**ACTION ITEM A:**
In the blktests patch email, copy the text between "On Jul 18, 2024" and "unclear point below.", inclusive.
**ACTION ITEM B:**
According to the comment in the test script quoted in the blktests patch email, what is used as the network device?
**ACTION ITEM C:**
Continue the blktests patch email from its last line.

**DOCUMENT SEGMENT:**
Re: [PATCH blktests v3 2/2] md: add regression test for "md/md-bitmap: fix writing non bitmap pages"

Shinichiro Kawasaki <shinichiro.kawasaki@xxxxxxx> · Thu, 18 Jul 2024 12:36:35 +0000

On Jul 18, 2024 / 11:26, Ofir Gal wrote:
> On 7/17/24 10:41, Shinichiro Kawasaki wrote:
> > Hi Ofir, thank you for this v3 series. The two patches look good to me, except
> > one unclear point below.
> >
> > On Jul 16, 2024 / 14:50, Ofir Gal wrote:
> > [...]
> >> diff --git a/tests/md/001 b/tests/md/001
> >> new file mode 100755
> >> index 0000000..e9578e8
> >> --- /dev/null
> >> +++ b/tests/md/001
> >> @@ -0,0 +1,85 @@
> >> +#!/bin/bash
> >> +# SPDX-License-Identifier: GPL-3.0+
> >> +# Copyright (C) 2024 Ofir Gal
> >> +#
> >> +# The bug is "visible" only when the underlying device of the raid is a network
> >> +# block device that utilize MSG_SPLICE_PAGES. nvme-tcp is used as the network device.

**DATASET EXTRACT:**
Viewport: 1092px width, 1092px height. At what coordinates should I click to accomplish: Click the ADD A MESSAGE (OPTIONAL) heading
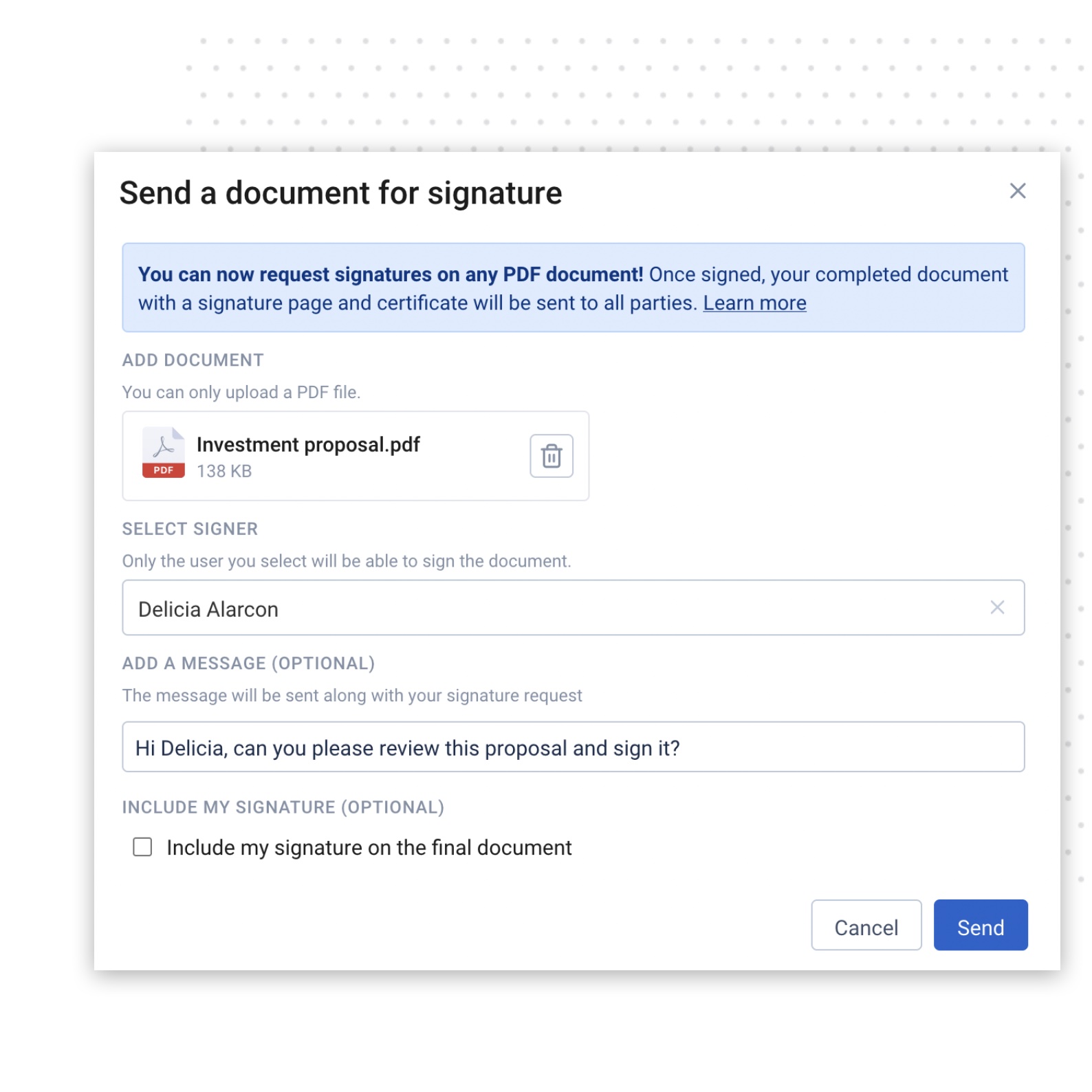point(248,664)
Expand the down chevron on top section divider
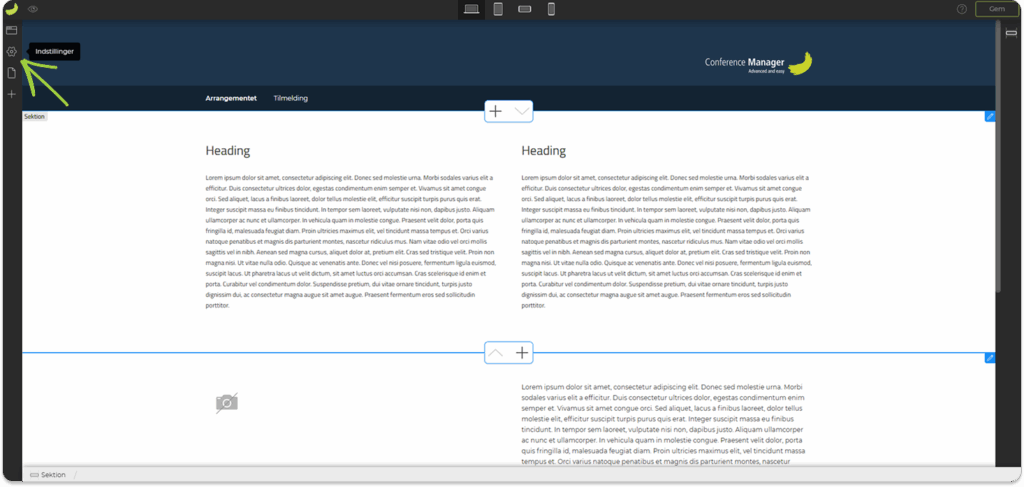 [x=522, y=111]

**TASK RESULT A:**
On Jul 18, 2024 / 11:26, Ofir Gal wrote:
> On 7/17/24 10:41, Shinichiro Kawasaki wrote:
> > Hi Ofir, thank you for this v3 series. The two patches look good to me, except
> > one unclear point below.

**TASK RESULT B:**
nvme-tcp

**TASK RESULT C:**
> >> +#
> >> +# Regression test for patch "md/md-bitmap: fix writing non bitmap pages" and
> >> +# for patch "nvme-tcp: use sendpages_ok() instead of sendpage_ok()"
> >
> > The cover letter of the series says that the new test case is the regression
> > test for the patch "md/md-bitmap: fix writing non bitmap pages". On the other
> > hand, the comment above says that this test case is for the two patches. Which
> > is correct? (Or which is more accurate?)
> >
> > When I ran this test case, it failed on the kernel v6.10, which is expected.
> > Then I applied the 1st patch "md/md-bitmap: fix writing non bitmap pages" only
> > to the v6.10 kernel, and the test case passed. It passed without the 2nd patch
> > "nvme-tcp: use sendpages_ok() instead of sendpage_ok()". So, I'm not sure if
> > this test case is the regression test for the 2nd patch.
> Sorry for the confusion, either one of the patches solves the issue.
> 
> The "md/md-bitmap: fix writing non bitmap pages" patch fix the root
> cause issue. md-bitmap sent contiguous pages that it didn't allocate,
> that happened to be a page list that consists of non-slub and slub
> pages.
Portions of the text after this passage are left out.